We are in the middle of building nanotechnology factories designed by said AGI which will, within say, 180 days, end all life on earth.
There is no known solution to the problem of building an aligned superintelligence. If we built one, as you mention, it would not be able to build its own nanomachines or do something equivalent within 180 days, and also we are being misled by an existing unaligned superintelligence on how to do so.
There are no EA community members or MIRI-equivalents in control of a major research lab to deploy such a solution if it existed.
What percentage of the time do you think we survive such a scenario? Don’t think of me, think of the gears.
First, the factories might take years to be built.
Second, I am not even convinced that the nanobotswill kill all humans etc, but I won’t go into this because discussing the gears here can be an infohazard.
Third, you build one AGI and you ask it the instructions to make other AGIs that are aligned. If the machine does not want, you disconnect it.
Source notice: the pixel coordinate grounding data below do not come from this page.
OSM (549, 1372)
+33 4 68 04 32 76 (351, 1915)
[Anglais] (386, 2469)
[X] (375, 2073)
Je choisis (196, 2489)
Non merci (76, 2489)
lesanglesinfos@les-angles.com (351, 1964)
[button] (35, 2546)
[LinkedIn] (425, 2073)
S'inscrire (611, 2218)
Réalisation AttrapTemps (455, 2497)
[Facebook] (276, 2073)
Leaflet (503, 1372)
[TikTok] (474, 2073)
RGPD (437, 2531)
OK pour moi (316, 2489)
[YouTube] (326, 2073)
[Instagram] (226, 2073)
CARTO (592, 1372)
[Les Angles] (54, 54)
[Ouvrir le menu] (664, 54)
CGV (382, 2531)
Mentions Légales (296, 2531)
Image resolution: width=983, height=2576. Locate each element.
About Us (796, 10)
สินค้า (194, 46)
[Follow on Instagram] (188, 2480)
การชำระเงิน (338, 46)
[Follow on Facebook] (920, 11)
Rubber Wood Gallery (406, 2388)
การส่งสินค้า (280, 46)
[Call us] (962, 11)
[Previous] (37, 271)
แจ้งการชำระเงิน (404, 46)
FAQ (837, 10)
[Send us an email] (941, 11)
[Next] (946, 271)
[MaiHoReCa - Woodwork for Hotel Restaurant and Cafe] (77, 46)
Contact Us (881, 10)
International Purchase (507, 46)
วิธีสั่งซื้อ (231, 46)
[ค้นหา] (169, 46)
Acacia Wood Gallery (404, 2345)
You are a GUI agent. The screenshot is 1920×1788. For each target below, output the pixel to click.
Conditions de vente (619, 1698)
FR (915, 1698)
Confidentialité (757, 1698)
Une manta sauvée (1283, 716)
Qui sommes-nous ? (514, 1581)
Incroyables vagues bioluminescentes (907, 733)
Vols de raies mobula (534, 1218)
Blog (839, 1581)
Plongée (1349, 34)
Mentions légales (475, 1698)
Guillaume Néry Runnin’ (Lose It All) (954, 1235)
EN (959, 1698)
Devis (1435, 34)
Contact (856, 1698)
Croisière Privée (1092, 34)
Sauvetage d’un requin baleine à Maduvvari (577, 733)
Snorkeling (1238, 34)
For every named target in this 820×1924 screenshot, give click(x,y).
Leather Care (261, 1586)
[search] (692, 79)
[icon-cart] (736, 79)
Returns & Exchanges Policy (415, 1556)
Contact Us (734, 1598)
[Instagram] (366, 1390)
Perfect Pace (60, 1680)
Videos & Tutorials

It cannot say no because it has no way of fighting back (nanofactories still being built), and saying yes goes in its own interest. If it tries to deceive you, you make another adversarial machine that checks the results. Or you make as part of the goal that the result is provable by humans with limited computation.
This is called “solving the alignment problem”. A scheme which will, with formal guarantees, verify whether something is a solution to the alignment problem, can be translated into a solution to the alignment problem.
Yes, and I haven’t seen a good reason of why this is not possible.
The problem is not that it’s not possible, the problem is that you have compiled a huge number of things that need need to go right (even assuming that we don’t just lose without much of our own intervention, like building nano-fabs for the AGI ourselves) for us to solve the problem before we die because someone else who was a few steps behind you didn’t do every single one of those things.
EDIT: also, uh, did we just circle back to “AGI won’t kill us because we’ll solve the alignment problem before it has enough time to kill us”? That sure is pretty far away from “AGI won’t figure out a way to kill us”, which is what your original claim was.
No. You have started from a premise that is far from proven, which is, the AGI will have the capacity to kill us all and there is nothing we can do about it, and any other argument that follow is based in that premise, of which I deny its validity saying that doing that trick is hard even being very very clever.
I don’t even know what you’re trying to argue at this point. Do you agree that an AGI with access to nanotechnology in the real world is a “lose condition”?
It depends on so many specific details that I cannot really answer that. I am arguing against the possibility of a machine that kill us all, that’s all. The nanotech example was only to show that it is absurd to think that things will be so easy as: the machine creates nanotech and then game over
I don’t actually see that you’ve presented an argument anywhere.
I feel that’s a bit unfair, especially after all the back and forth. You suggested an argument on how a machine can try to take over the world and I argued with specific reasons why that is not that easy. If you want, we can leave it here. Thank you for the discussion in any case, I really enjoyed it.
Replying to your edit, it does not really matter to me why specifically the AGI wont kill us. I think I am not contradicting myself: I think that you can have a machine that won’t kill us because it can’t and I also think that an AGI could potentially solve the alignment problem.
I feel like you’re still coming up with arguments when you should be running the simulation. Try to predict what would actually happen if we made “another adversarial machine that checks the results”.
Let me guess. The machines coordinate themselves to mislead the human team into believing that they are aligned? If that’s it, I am really not impressed
The adversarial machine would get destroyed by the AGI whose outputs its testing or us if it doesn’t protect us (or trade/coordinate with the first AGI), so it seems like it’s motivated to protect us.